= Beginning of Section =

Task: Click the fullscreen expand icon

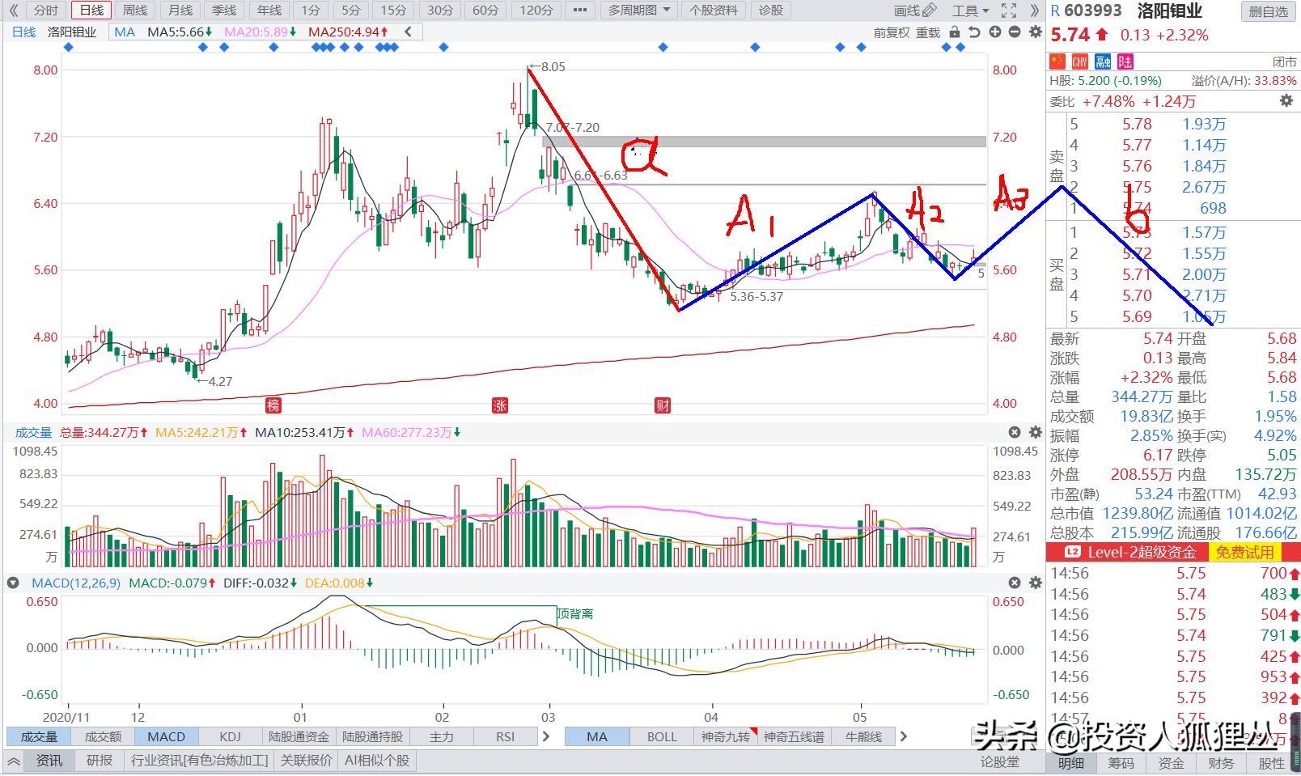Action: tap(1008, 11)
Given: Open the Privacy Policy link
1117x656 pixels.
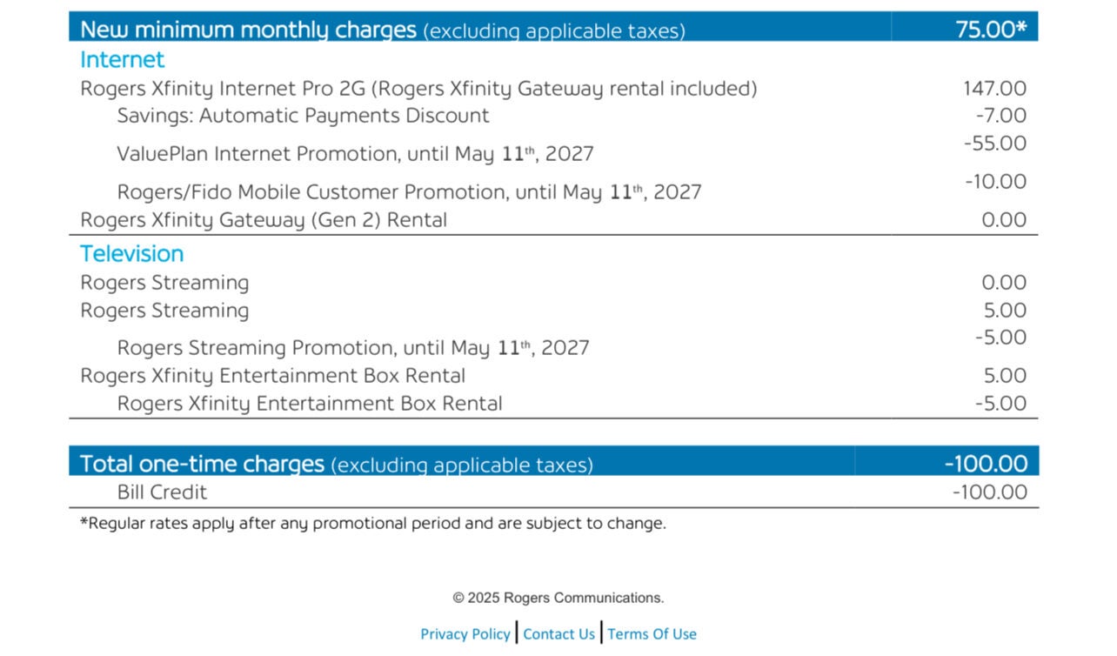Looking at the screenshot, I should point(465,634).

= End of Section =

▸ Task to carry out
Extract the full listing exactly, with the pictures left out.

▸ Answer box
Task: Click the fullscreen expand icon

Action: tap(1008, 11)
Given: Open the Privacy Policy link
1117x656 pixels.
Looking at the screenshot, I should point(465,634).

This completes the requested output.